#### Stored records
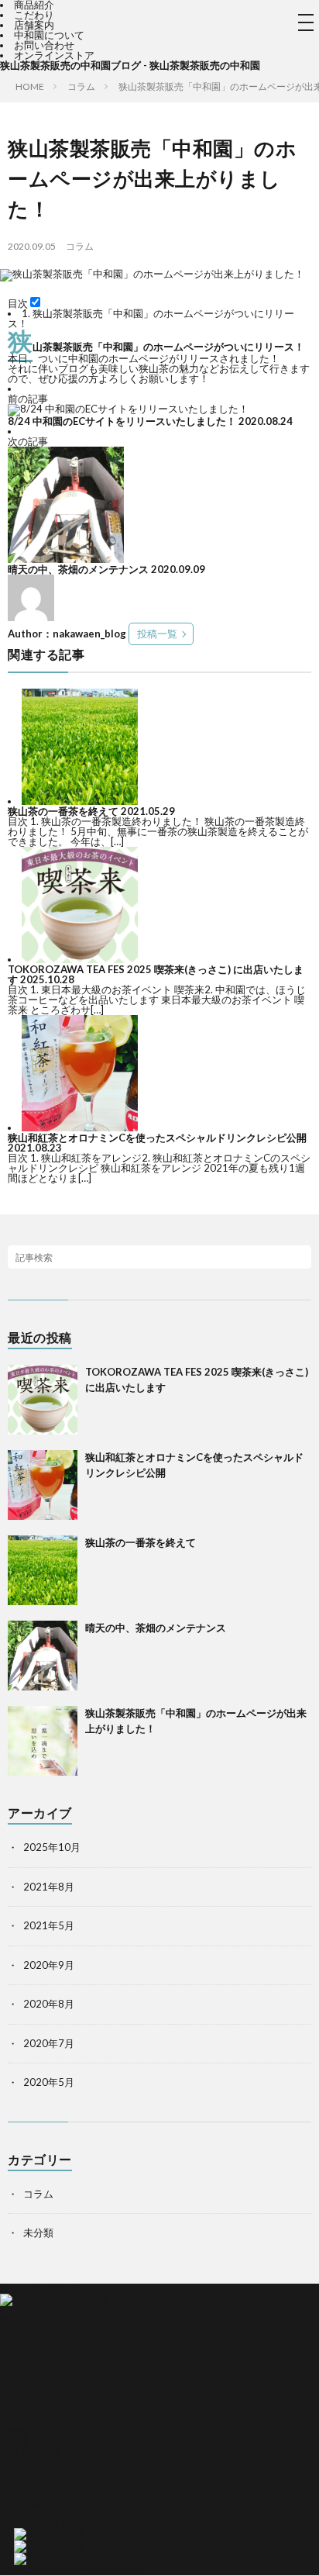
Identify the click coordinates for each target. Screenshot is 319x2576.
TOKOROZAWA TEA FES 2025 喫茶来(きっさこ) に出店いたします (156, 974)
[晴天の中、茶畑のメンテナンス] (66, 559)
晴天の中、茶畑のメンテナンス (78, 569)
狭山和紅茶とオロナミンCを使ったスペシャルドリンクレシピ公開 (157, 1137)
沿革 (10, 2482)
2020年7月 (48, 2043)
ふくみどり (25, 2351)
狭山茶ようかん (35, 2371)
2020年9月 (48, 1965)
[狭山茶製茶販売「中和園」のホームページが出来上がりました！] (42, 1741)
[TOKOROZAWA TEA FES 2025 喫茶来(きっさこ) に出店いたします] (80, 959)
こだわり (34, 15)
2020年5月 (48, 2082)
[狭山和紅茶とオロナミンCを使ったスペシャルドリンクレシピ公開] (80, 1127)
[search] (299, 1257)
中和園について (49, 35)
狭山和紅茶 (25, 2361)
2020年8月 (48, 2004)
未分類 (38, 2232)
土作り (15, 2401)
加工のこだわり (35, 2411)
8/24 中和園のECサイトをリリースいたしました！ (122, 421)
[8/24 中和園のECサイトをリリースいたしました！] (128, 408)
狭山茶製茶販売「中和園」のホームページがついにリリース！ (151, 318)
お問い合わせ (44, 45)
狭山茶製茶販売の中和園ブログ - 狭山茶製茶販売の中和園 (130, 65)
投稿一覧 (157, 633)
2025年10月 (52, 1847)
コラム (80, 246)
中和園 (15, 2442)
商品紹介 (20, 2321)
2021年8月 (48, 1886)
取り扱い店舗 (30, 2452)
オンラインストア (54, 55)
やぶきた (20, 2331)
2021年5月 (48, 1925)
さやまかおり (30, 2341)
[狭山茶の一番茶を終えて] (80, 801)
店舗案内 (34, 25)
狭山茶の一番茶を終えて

--

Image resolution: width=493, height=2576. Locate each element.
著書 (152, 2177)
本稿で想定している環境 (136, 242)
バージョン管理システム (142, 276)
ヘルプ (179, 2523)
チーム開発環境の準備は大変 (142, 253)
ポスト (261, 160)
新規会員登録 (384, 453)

#### Work required
Retype exactly the lines above, from the one with "Identify the click" through the one with "[8/24 中和園のECサイトをリリースいたしました！] (128, 408)", inclusive.

#### Response for this exercise
Identify the click coordinates for each target. Screenshot is 319x2576.
TOKOROZAWA TEA FES 2025 喫茶来(きっさこ) に出店いたします (156, 974)
[晴天の中、茶畑のメンテナンス] (66, 559)
晴天の中、茶畑のメンテナンス (78, 569)
狭山和紅茶とオロナミンCを使ったスペシャルドリンクレシピ公開 (157, 1137)
沿革 (10, 2482)
2020年7月 (48, 2043)
ふくみどり (25, 2351)
狭山茶ようかん (35, 2371)
2020年9月 (48, 1965)
[狭山茶製茶販売「中和園」のホームページが出来上がりました！] (42, 1741)
[TOKOROZAWA TEA FES 2025 喫茶来(きっさこ) に出店いたします] (80, 959)
こだわり (34, 15)
2020年5月 (48, 2082)
[狭山和紅茶とオロナミンCを使ったスペシャルドリンクレシピ公開] (80, 1127)
[search] (299, 1257)
中和園について (49, 35)
狭山和紅茶 (25, 2361)
2020年8月 (48, 2004)
未分類 (38, 2232)
土作り (15, 2401)
加工のこだわり (35, 2411)
8/24 中和園のECサイトをリリースいたしました！ (122, 421)
[8/24 中和園のECサイトをリリースいたしました！] (128, 408)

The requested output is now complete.